What is the point of going to a store?

The news media is aflame with news of Amazon's $13.7B acquisition of Whole Foods. In a companion piece, Kurt Schlosser revisited his tour of a Whole Foods 365 store from last fall. Schlosser mused: "The fear that Amazon’s prowess in artificial intelligence and machine learning and robotics could replace human grocery workers is also a real one." It's definitely concerning that this is yet another in a long line of traditional mid-skill jobs that are heading for automation.

With the statement "replace human grocery workers" Schlosser assumes that the only significant role for humans in this system is to process transactions and bag your items. It's worth examining this assumption because it helps uncover some of the other dynamics that contribute to the success of Whole Foods. Once freed from the burden of processing transactions, is there some new person-to-person dynamic waiting to be created?

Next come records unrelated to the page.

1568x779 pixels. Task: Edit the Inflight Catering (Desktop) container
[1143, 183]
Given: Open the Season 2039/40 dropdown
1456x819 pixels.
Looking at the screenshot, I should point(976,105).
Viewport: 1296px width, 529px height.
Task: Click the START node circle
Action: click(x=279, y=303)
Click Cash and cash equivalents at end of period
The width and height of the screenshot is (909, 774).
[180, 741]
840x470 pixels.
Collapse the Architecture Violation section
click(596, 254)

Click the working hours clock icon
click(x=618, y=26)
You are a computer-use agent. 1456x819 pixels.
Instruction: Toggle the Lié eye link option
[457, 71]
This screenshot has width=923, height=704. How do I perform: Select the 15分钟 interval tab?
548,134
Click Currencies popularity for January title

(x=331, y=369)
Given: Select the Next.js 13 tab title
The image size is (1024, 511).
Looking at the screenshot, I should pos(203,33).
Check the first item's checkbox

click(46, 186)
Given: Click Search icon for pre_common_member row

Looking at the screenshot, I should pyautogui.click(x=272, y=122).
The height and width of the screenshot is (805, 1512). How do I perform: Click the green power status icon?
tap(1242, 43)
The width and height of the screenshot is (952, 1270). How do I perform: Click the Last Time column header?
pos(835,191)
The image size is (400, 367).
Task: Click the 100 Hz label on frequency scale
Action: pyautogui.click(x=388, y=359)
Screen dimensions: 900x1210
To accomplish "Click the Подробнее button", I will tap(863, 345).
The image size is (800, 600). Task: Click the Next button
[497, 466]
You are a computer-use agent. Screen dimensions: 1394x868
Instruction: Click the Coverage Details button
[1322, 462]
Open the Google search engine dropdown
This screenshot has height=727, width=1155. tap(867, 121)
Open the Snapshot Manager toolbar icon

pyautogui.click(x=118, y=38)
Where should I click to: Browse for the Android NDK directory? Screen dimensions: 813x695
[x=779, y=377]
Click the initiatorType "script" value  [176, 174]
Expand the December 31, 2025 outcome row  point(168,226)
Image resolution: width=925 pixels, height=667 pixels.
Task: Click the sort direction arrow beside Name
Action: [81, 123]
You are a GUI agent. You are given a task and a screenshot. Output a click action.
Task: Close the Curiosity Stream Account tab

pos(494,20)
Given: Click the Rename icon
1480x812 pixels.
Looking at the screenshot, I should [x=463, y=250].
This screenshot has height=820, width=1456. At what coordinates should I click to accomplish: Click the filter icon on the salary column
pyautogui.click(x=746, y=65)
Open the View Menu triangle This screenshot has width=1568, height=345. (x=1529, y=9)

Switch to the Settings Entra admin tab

I like the fact that the people at my local Red Apple Market know me and ask how my kids are doing. They also make useful recommendations that are highly relevant because they know me. One might argue that a computer could do this job even more effectively, but that's another assumption. I like the social interaction and the connection with people. Isn't this another example of the massive success that Whole Foods has had?

The user researcher in me wants to know: Is my behavior now considered aberrant? Are customers actually asking for a person-free grocery shopping experience? Or has the desire of our technology-obsessed society to make everything "more efficient" gone too far, to an illogical conclusion?

As one example, smaller hardware chains seem to have embraced the importance of employees as experts who are there to recommend. In my area, if one wants to get trusted advice, one goes to McLendon Hardware or Town Center Hardware rather than one of the big box stores.